→ **Aim of the exercise**
Retype every line of the material below without any changes.

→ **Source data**
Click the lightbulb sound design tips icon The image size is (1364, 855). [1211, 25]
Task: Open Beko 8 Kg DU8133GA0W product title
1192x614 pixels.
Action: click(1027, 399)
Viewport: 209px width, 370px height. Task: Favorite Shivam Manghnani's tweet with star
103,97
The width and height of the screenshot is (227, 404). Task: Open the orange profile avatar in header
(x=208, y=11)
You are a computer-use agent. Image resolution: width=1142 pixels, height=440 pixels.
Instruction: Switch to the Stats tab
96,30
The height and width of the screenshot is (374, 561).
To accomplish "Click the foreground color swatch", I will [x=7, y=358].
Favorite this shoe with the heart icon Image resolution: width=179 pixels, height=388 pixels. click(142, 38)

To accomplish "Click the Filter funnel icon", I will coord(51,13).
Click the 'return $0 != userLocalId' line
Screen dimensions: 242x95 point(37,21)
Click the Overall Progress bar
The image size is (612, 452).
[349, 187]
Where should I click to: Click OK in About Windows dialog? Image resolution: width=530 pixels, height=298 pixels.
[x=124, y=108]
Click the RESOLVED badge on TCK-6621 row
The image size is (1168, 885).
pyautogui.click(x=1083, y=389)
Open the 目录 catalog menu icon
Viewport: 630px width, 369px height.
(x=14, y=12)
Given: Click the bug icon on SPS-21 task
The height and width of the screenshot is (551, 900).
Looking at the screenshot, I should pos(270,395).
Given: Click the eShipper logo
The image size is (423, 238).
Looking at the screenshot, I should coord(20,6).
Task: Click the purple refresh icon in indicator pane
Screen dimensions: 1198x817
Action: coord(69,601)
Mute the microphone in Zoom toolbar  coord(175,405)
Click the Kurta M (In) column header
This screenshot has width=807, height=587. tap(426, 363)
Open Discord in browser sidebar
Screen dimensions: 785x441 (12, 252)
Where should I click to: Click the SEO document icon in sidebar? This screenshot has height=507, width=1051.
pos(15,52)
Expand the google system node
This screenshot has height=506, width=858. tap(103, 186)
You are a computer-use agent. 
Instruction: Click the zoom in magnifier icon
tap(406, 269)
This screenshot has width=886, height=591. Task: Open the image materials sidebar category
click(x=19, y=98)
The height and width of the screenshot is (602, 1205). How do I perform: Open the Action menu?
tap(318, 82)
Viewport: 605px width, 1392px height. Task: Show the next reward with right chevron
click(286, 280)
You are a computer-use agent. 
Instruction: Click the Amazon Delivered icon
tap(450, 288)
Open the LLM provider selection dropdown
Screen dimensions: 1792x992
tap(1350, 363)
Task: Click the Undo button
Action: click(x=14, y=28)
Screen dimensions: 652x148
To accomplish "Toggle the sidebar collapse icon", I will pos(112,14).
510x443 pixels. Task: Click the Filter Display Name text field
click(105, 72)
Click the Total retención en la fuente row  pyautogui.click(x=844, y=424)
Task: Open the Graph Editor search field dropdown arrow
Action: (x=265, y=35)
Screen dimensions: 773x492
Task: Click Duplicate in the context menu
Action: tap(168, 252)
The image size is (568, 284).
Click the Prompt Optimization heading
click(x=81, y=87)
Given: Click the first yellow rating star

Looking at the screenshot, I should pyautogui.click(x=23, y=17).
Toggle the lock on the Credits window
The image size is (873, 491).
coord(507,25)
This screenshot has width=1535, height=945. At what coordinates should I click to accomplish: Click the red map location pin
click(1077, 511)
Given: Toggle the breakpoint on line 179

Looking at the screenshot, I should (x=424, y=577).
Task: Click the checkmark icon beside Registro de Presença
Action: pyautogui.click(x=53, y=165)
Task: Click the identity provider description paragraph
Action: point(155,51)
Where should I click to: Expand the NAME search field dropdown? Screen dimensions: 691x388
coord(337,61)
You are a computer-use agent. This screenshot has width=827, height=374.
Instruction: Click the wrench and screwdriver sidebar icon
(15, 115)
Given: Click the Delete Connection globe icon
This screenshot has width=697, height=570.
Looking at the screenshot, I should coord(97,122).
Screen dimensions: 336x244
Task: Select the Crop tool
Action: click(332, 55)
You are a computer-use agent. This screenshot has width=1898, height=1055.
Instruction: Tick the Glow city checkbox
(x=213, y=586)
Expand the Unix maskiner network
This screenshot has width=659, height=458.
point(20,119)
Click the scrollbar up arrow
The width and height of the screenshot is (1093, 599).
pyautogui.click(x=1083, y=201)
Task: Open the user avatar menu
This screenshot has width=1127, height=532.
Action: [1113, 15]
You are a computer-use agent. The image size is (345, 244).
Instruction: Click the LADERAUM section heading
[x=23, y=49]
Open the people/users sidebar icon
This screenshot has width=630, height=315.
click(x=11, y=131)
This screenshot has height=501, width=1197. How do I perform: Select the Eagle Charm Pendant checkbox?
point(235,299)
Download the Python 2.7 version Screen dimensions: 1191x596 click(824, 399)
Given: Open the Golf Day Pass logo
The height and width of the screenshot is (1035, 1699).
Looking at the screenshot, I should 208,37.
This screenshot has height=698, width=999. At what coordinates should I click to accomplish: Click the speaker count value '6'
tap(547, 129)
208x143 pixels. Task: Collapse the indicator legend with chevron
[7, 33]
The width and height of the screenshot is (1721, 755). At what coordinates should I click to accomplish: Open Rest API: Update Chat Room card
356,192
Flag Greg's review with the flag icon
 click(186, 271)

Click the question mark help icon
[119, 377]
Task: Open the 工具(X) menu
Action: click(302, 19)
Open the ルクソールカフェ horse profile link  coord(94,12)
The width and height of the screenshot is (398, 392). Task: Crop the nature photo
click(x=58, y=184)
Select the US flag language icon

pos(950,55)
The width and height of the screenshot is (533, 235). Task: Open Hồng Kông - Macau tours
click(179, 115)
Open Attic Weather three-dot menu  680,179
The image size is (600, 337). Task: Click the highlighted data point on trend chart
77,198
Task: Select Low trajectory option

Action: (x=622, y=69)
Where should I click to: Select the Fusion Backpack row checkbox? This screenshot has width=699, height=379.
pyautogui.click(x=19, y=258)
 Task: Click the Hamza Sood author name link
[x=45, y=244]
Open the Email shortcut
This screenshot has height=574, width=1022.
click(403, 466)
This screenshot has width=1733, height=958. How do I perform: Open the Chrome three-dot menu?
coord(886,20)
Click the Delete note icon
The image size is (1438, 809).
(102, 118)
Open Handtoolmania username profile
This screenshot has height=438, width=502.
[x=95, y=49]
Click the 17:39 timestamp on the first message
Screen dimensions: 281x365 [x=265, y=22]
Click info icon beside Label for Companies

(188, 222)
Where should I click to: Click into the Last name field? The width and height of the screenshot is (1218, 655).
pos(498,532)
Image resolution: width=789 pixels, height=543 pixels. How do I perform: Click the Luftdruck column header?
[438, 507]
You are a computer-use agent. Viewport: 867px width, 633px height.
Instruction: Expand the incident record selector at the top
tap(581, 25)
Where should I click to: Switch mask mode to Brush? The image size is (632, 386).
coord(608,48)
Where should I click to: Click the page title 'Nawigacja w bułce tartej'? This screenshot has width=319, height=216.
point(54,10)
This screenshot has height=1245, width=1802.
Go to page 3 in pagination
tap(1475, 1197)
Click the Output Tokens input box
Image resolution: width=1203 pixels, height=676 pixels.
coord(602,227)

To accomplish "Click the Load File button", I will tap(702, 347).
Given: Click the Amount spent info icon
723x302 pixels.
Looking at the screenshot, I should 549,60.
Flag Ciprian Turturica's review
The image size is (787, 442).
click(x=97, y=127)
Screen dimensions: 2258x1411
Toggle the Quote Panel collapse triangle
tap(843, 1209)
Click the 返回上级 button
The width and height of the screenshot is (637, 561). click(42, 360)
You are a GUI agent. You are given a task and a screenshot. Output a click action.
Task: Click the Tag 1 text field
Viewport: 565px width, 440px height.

→ **Final answer**
Click the lightbulb sound design tips icon The image size is (1364, 855). [1211, 25]
Task: Open Beko 8 Kg DU8133GA0W product title
1192x614 pixels.
Action: click(1027, 399)
Viewport: 209px width, 370px height. Task: Favorite Shivam Manghnani's tweet with star
103,97
The width and height of the screenshot is (227, 404). Task: Open the orange profile avatar in header
(x=208, y=11)
You are a computer-use agent. Image resolution: width=1142 pixels, height=440 pixels.
Instruction: Switch to the Stats tab
96,30
The height and width of the screenshot is (374, 561).
To accomplish "Click the foreground color swatch", I will [x=7, y=358].
Favorite this shoe with the heart icon Image resolution: width=179 pixels, height=388 pixels. click(142, 38)

To accomplish "Click the Filter funnel icon", I will coord(51,13).
Click the 'return $0 != userLocalId' line
Screen dimensions: 242x95 point(37,21)
Click the Overall Progress bar
The image size is (612, 452).
[349, 187]
Where should I click to: Click OK in About Windows dialog? Image resolution: width=530 pixels, height=298 pixels.
[x=124, y=108]
Click the RESOLVED badge on TCK-6621 row
The image size is (1168, 885).
pyautogui.click(x=1083, y=389)
Open the 目录 catalog menu icon
Viewport: 630px width, 369px height.
(x=14, y=12)
Given: Click the bug icon on SPS-21 task
The height and width of the screenshot is (551, 900).
Looking at the screenshot, I should pos(270,395).
Given: Click the eShipper logo
The image size is (423, 238).
Looking at the screenshot, I should coord(20,6).
Task: Click the purple refresh icon in indicator pane
Screen dimensions: 1198x817
Action: coord(69,601)
Mute the microphone in Zoom toolbar  coord(175,405)
Click the Kurta M (In) column header
This screenshot has width=807, height=587. tap(426, 363)
Open Discord in browser sidebar
Screen dimensions: 785x441 (12, 252)
Where should I click to: Click the SEO document icon in sidebar? This screenshot has height=507, width=1051.
pos(15,52)
Expand the google system node
This screenshot has height=506, width=858. tap(103, 186)
You are a computer-use agent. 
Instruction: Click the zoom in magnifier icon
tap(406, 269)
This screenshot has width=886, height=591. Task: Open the image materials sidebar category
click(x=19, y=98)
The height and width of the screenshot is (602, 1205). How do I perform: Open the Action menu?
tap(318, 82)
Viewport: 605px width, 1392px height. Task: Show the next reward with right chevron
click(286, 280)
You are a computer-use agent. 
Instruction: Click the Amazon Delivered icon
tap(450, 288)
Open the LLM provider selection dropdown
Screen dimensions: 1792x992
tap(1350, 363)
Task: Click the Undo button
Action: click(x=14, y=28)
Screen dimensions: 652x148
To accomplish "Toggle the sidebar collapse icon", I will pos(112,14).
510x443 pixels. Task: Click the Filter Display Name text field
click(105, 72)
Click the Total retención en la fuente row  pyautogui.click(x=844, y=424)
Task: Open the Graph Editor search field dropdown arrow
Action: (x=265, y=35)
Screen dimensions: 773x492
Task: Click Duplicate in the context menu
Action: tap(168, 252)
The image size is (568, 284).
Click the Prompt Optimization heading
click(x=81, y=87)
Given: Click the first yellow rating star

Looking at the screenshot, I should pyautogui.click(x=23, y=17).
Toggle the lock on the Credits window
The image size is (873, 491).
coord(507,25)
This screenshot has width=1535, height=945. At what coordinates should I click to accomplish: Click the red map location pin
click(1077, 511)
Given: Toggle the breakpoint on line 179

Looking at the screenshot, I should (x=424, y=577).
Task: Click the checkmark icon beside Registro de Presença
Action: pyautogui.click(x=53, y=165)
Task: Click the identity provider description paragraph
Action: point(155,51)
Where should I click to: Expand the NAME search field dropdown? Screen dimensions: 691x388
coord(337,61)
You are a computer-use agent. This screenshot has width=827, height=374.
Instruction: Click the wrench and screwdriver sidebar icon
(15, 115)
Given: Click the Delete Connection globe icon
This screenshot has width=697, height=570.
Looking at the screenshot, I should coord(97,122).
Screen dimensions: 336x244
Task: Select the Crop tool
Action: click(332, 55)
You are a computer-use agent. This screenshot has width=1898, height=1055.
Instruction: Tick the Glow city checkbox
(x=213, y=586)
Expand the Unix maskiner network
This screenshot has width=659, height=458.
point(20,119)
Click the scrollbar up arrow
The width and height of the screenshot is (1093, 599).
pyautogui.click(x=1083, y=201)
Task: Open the user avatar menu
This screenshot has width=1127, height=532.
Action: [1113, 15]
You are a computer-use agent. The image size is (345, 244).
Instruction: Click the LADERAUM section heading
[x=23, y=49]
Open the people/users sidebar icon
This screenshot has width=630, height=315.
click(x=11, y=131)
This screenshot has height=501, width=1197. How do I perform: Select the Eagle Charm Pendant checkbox?
point(235,299)
Download the Python 2.7 version Screen dimensions: 1191x596 click(824, 399)
Given: Open the Golf Day Pass logo
The height and width of the screenshot is (1035, 1699).
Looking at the screenshot, I should 208,37.
This screenshot has height=698, width=999. At what coordinates should I click to accomplish: Click the speaker count value '6'
tap(547, 129)
208x143 pixels. Task: Collapse the indicator legend with chevron
[7, 33]
The width and height of the screenshot is (1721, 755). At what coordinates should I click to accomplish: Open Rest API: Update Chat Room card
356,192
Flag Greg's review with the flag icon
 click(186, 271)

Click the question mark help icon
[119, 377]
Task: Open the 工具(X) menu
Action: click(302, 19)
Open the ルクソールカフェ horse profile link  coord(94,12)
The width and height of the screenshot is (398, 392). Task: Crop the nature photo
click(x=58, y=184)
Select the US flag language icon

pos(950,55)
The width and height of the screenshot is (533, 235). Task: Open Hồng Kông - Macau tours
click(179, 115)
Open Attic Weather three-dot menu  680,179
The image size is (600, 337). Task: Click the highlighted data point on trend chart
77,198
Task: Select Low trajectory option

Action: (x=622, y=69)
Where should I click to: Select the Fusion Backpack row checkbox? This screenshot has width=699, height=379.
pyautogui.click(x=19, y=258)
 Task: Click the Hamza Sood author name link
[x=45, y=244]
Open the Email shortcut
This screenshot has height=574, width=1022.
click(403, 466)
This screenshot has width=1733, height=958. How do I perform: Open the Chrome three-dot menu?
coord(886,20)
Click the Delete note icon
The image size is (1438, 809).
(102, 118)
Open Handtoolmania username profile
This screenshot has height=438, width=502.
[x=95, y=49]
Click the 17:39 timestamp on the first message
Screen dimensions: 281x365 [x=265, y=22]
Click info icon beside Label for Companies

(188, 222)
Where should I click to: Click into the Last name field? The width and height of the screenshot is (1218, 655).
pos(498,532)
Image resolution: width=789 pixels, height=543 pixels. How do I perform: Click the Luftdruck column header?
[438, 507]
You are a computer-use agent. Viewport: 867px width, 633px height.
Instruction: Expand the incident record selector at the top
tap(581, 25)
Where should I click to: Switch mask mode to Brush? The image size is (632, 386).
coord(608,48)
Where should I click to: Click the page title 'Nawigacja w bułce tartej'? This screenshot has width=319, height=216.
point(54,10)
This screenshot has height=1245, width=1802.
Go to page 3 in pagination
tap(1475, 1197)
Click the Output Tokens input box
Image resolution: width=1203 pixels, height=676 pixels.
coord(602,227)

To accomplish "Click the Load File button", I will tap(702, 347).
Given: Click the Amount spent info icon
723x302 pixels.
Looking at the screenshot, I should 549,60.
Flag Ciprian Turturica's review
The image size is (787, 442).
click(x=97, y=127)
Screen dimensions: 2258x1411
Toggle the Quote Panel collapse triangle
tap(843, 1209)
Click the 返回上级 button
The width and height of the screenshot is (637, 561). click(42, 360)
You are a GUI agent. You are given a task and a screenshot. Output a click action.
Task: Click the Tag 1 text field
Viewport: 565px width, 440px height.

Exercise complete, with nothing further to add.